What the Fediverse Does Protect
None of this means the move is pointless. It means the benefits are different from the ones often advertised. Being precise about them helps you use the network for what it is good at.
| Property | Reality on the fediverse |
|---|---|
| No surveillance ad model | Generally true. Most instances run on donations and do not profile you to sell ads. Your attention is not the product. |
| No single corporate owner | True. No one company can sell the network, lock you in, or change all the rules at once. |
| Account portability | Real. You can migrate instances and bring your follower graph, reducing lock-in. |
| Message confidentiality | Absent. No end-to-end encryption; posts and DMs are plaintext on servers. |
| Metadata minimization | Weak. The social graph and IP logs are visible to your admin and partly inferable across the network. |
Using It Wisely
The practical posture is to treat the fediverse as a better public square, not a private channel. A few habits follow directly from how it works:
- Pick your instance like you are picking a host you trust. Read its privacy policy, its moderation record, and who runs it. You are trusting them with plaintext.
- Assume every post is permanent and public-ish. Even followers-only posts live on other servers, and deletion is not guaranteed.
- Never use fediverse DMs for anything sensitive. Move that conversation to an end-to-end encrypted channel.
- Consider a smaller, well-run instance over a giant one if the admin's transparency matters to you, but accept that smaller can also mean less security expertise.
The Honest Frame
The fediverse is a meaningful answer to platform power and surveillance advertising. It is not an answer to confidentiality, because it was not built to be one. Conflating the two leads people to put private things in a system that stores them in the open across many machines. The right mental model is layered: use the fediverse for public conversation you are comfortable having on a postcard, and use an encrypted tool for anything that needs to stay between you and one other person.

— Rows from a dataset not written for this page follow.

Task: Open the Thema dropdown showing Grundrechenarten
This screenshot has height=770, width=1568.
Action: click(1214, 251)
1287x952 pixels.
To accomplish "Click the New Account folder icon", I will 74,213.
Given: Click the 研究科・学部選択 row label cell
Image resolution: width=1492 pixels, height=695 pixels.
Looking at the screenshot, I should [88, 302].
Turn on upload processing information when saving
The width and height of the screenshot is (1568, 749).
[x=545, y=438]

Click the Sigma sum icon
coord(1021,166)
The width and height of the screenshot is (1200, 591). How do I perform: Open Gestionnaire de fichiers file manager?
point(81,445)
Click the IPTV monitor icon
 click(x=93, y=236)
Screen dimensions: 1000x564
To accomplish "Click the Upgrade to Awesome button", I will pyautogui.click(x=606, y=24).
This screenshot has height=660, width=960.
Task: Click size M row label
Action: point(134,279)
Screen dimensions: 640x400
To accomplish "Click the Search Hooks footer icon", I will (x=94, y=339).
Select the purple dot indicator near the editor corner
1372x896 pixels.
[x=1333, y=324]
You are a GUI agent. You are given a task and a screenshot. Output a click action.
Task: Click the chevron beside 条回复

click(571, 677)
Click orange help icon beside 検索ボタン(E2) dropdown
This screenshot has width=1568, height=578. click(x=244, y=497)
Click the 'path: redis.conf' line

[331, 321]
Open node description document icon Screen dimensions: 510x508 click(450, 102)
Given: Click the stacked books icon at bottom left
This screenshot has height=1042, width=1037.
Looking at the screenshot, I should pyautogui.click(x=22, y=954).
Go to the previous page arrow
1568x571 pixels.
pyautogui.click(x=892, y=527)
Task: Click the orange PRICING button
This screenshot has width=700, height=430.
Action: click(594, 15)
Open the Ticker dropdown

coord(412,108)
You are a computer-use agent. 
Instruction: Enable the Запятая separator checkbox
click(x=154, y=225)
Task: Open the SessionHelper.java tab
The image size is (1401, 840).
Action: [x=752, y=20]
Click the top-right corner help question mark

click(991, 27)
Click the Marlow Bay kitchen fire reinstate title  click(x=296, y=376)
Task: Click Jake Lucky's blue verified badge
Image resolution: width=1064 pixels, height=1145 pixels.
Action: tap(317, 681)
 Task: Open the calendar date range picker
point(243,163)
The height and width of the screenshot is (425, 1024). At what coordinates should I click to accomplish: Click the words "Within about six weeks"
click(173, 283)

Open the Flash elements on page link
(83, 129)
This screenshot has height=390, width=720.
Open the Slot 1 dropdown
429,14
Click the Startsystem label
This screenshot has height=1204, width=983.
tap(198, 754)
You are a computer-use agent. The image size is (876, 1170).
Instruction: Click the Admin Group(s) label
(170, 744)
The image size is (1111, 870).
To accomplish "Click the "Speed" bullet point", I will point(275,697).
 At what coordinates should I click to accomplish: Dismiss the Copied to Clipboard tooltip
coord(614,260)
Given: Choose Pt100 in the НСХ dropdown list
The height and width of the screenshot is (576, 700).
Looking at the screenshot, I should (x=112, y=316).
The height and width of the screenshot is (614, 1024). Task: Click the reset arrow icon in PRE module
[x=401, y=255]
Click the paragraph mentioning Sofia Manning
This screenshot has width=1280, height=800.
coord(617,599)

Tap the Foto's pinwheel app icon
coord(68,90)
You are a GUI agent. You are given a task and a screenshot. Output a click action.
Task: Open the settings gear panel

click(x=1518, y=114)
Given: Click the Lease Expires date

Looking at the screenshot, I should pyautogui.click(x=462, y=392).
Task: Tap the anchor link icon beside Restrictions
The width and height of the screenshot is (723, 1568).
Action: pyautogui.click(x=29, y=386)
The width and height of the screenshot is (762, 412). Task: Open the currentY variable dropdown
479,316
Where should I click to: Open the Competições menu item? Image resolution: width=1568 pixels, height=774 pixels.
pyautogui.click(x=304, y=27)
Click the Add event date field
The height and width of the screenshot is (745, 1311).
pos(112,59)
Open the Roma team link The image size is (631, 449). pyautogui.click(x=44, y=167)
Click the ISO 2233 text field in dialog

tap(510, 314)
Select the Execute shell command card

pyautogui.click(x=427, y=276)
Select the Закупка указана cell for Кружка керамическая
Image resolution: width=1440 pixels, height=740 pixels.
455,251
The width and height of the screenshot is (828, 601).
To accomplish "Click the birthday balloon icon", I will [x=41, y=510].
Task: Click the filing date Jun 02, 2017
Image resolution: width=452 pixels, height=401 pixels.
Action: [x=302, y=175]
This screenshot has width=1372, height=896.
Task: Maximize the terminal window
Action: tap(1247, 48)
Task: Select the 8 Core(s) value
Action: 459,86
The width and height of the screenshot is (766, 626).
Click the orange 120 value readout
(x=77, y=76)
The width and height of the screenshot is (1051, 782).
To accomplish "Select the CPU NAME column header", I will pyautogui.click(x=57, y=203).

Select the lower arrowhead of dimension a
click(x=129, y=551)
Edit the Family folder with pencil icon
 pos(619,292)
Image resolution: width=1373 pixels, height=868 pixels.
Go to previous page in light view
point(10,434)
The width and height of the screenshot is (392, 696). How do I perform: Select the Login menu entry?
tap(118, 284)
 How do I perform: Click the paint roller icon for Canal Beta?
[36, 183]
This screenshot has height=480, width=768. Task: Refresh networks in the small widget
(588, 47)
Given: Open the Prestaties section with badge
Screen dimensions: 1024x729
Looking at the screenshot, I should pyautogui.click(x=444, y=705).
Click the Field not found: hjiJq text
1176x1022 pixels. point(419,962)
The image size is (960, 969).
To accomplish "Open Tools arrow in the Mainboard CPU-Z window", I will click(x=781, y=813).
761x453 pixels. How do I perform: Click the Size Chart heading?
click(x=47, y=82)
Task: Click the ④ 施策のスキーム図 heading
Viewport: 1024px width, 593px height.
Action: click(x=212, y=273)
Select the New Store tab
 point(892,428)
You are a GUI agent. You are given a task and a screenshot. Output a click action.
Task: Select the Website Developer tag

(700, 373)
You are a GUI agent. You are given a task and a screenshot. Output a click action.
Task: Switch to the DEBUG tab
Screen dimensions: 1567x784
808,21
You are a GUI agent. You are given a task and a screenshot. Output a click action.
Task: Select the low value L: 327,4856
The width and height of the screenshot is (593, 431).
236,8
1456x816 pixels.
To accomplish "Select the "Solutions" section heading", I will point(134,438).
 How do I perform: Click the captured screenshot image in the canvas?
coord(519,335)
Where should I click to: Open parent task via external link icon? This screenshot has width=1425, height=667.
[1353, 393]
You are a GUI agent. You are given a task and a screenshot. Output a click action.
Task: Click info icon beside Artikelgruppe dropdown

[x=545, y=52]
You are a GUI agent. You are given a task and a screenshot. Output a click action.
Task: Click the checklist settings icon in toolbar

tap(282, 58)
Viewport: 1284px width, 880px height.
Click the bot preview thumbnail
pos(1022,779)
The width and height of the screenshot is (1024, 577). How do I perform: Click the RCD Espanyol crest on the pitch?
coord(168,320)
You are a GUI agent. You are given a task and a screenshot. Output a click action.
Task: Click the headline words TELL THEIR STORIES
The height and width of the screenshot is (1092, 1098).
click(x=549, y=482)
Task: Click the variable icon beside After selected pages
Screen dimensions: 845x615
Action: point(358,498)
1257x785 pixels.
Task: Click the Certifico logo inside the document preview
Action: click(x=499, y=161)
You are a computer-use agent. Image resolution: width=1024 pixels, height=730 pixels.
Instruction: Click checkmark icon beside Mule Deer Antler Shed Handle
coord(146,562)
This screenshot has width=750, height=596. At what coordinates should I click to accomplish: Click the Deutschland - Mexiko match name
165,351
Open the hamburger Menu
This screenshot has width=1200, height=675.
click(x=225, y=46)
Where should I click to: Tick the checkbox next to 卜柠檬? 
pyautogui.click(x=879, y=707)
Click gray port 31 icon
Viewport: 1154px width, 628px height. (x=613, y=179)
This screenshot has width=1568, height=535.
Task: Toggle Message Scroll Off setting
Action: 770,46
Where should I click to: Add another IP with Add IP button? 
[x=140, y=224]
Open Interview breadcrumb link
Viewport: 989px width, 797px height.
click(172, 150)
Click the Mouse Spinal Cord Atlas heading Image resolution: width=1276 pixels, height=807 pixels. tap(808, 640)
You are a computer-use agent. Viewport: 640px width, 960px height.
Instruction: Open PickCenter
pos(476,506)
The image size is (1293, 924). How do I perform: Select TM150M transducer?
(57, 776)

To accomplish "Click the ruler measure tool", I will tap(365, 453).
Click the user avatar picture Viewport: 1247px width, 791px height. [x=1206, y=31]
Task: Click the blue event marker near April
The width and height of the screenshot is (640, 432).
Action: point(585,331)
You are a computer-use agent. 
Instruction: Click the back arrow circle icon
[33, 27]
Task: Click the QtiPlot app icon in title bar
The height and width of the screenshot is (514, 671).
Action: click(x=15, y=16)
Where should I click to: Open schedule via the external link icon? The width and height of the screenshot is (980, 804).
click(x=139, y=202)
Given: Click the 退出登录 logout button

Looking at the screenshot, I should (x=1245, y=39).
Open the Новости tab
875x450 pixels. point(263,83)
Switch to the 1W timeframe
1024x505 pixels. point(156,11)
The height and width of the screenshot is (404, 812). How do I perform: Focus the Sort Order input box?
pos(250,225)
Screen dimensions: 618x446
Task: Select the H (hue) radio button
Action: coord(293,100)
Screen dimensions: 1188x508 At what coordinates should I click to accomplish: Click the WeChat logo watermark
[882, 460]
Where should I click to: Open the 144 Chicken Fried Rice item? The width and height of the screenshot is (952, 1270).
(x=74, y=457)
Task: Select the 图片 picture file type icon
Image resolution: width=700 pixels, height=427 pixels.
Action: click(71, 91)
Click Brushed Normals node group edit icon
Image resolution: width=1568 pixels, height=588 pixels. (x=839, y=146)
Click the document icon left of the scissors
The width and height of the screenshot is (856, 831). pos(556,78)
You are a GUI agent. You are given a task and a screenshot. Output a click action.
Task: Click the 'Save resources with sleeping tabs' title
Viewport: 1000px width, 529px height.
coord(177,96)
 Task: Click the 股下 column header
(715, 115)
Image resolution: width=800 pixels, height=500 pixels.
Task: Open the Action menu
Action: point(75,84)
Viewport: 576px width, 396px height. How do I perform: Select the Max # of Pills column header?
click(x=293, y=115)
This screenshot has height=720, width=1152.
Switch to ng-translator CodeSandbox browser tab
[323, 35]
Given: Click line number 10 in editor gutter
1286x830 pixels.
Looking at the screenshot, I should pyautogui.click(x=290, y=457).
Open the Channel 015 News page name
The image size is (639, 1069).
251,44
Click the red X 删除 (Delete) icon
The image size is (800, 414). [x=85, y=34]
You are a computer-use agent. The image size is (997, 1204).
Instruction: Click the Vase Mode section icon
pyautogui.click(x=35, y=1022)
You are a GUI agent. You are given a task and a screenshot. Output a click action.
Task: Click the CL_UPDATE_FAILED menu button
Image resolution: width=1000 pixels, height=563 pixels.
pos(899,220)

That layering is how we think about communication generally at Haven. Public, federated, and private are different jobs with different guarantees, and a tool should be clear about which one it provides. For the private job, the test is simple: can the operator read your messages? On the fediverse, by design, the answer is yes. For the conversations where the answer needs to be no, you want end-to-end encryption, where the plaintext never leaves the endpoints in the first place.